Example (turn on audio!)

video_with_audio.mp4

Table of Contents

Features
Quick start
Dataflow and Code Structure
Generation Settings
More Examples
Contributing

Features

  • fully automated music-video generation. Provide just a song, text prompts and generation settings to generate a music-video.
  • multiple animation modes: Animation_2d and Interpolation.
  • automatic and lazy model loading. For example, the Stable Diffusion model is automatically fetched when used so no need to manually install any libraries or wait for all models to be downloaded when installing the package.

Quick start

For a quick start:

  1. Make sure to install ffmpeg and libsndfile sudo apt-get install ffmpeg libsndfile1 and git-lfs.
  2. Clone this repo
  3. Install tammy by running pip install .
  4. run python run_tammy.py which will use the default settings in settings\settings_cpu.yaml and default song thoughtsarebeings_clip.wav.

The tammy package can be easily used in your own script or other setting files and audio files can be used with the existing run_tammy.py script by running python run_tammy.py --settings_file <your_settings.yaml> --audio_path <your_audio_file.mp3/wav>.

Dataflow and Code Structure

  1. tammy.prompthandler generates the settings for every frame to be generated (e.g. translation or text prompt) based on a more concise description of the generation settings.
  2. tammy.sequence_maker has a generator which generates an image sequence based on a text prompts. Currently the supported models are VQGAN-CLIP and Stable-Diffusion
  3. tammy.upscaling scales up the generated images with super-resolution. Currently the only supported model is SwinIR.
  4. tammy.superslowmo interpolates generated (optionally upscaled) images to increase the FPS without needing to generate every frame with a sequence_maker. Currently the only supported model is SuperSloMo.

Generation Settings

The video generation has many configuration settings which are specified in a <settings_file_name>.yaml file. Some example setting files, mostly used for testing, can be found in the settings folder. Most setting names (keys in the settings.yaml) should be self-explanatory. For clarity, some settings are explained below.

Instrument

Instruments are used to steer frame transitions, in particular: zoom in Animation_2d mode and prompt transition speed in Interpolation mode. tammy has two options to provide instruments:

  1. automatically by using Spleeter source separation: set do_spleet: True and provide instrument: <instrument name>
  2. manually by providing a keyframe file in the setting file as zoom_instrument: <file_name> and name the file: file_name_fps.txt where fps should correspond with the fps value in sequence_settings.initial_fps . Keyframes can be manually generated with e.g. https://www.chigozie.co.uk/audio-keyframe-generator/

Frame rate and video length

The setting sequence_settings.initial_fps determines the number of frames generated, given the length of the audio clip. By using frame interpolation, the frame-rate can be increased to a target by setting do_slowmo: True and providing a target_fps which must be a multiple of initial_fps. This allows to produce high frame rate videos faster than compared to generating all frames from scratch with the generator.

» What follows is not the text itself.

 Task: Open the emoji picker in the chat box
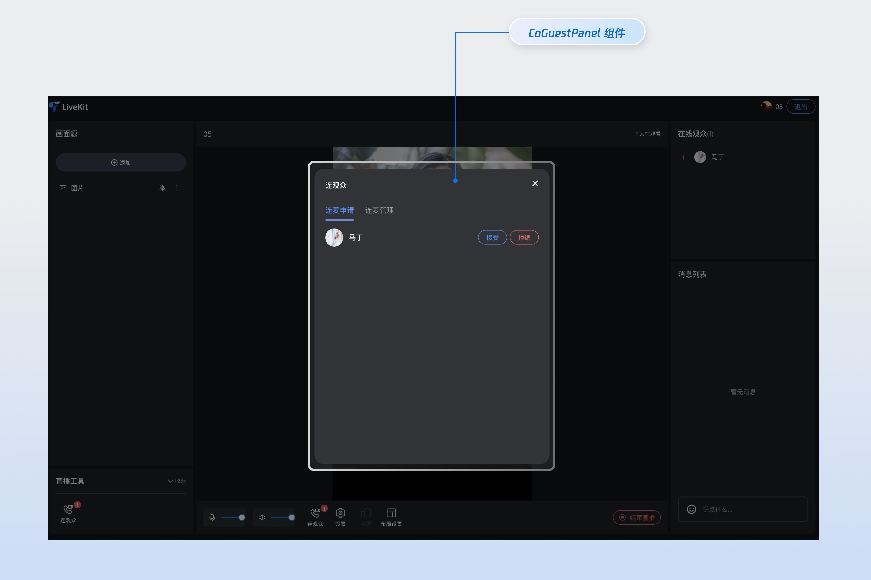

If desired, the number of generated frames can be limited by providing sequence_settings.max_frames. In this case the generated video length will be shorter than the provided audio clip and will be: max_frames/initial_fps.

More examples

Video generated using VQGAN-CLIP and Animation_2d mode from tammy.

toughts_being_downscale_2.mp4

Full video (watch in 4K for best experience!: https://www.youtube.com/watch?v=T_bii9VLDk0

Videos generated using Stable Diffusion and Interpolation mode from tammy.

video_with_audio.mp4
video_with_audio.mp4

Contributing

  1. Follow the installation guidelines in quick start.
  2. Make an issue with your proposed feature.
  3. Add your feature and accompanying tests in a new branch called <your_name>\<feature>.
  4. Make sure all tests pass by running pytest.
  5. Install the required pre-commit hooks: pre-commit install.
  6. Make a pull request to merge into main and ask for a review.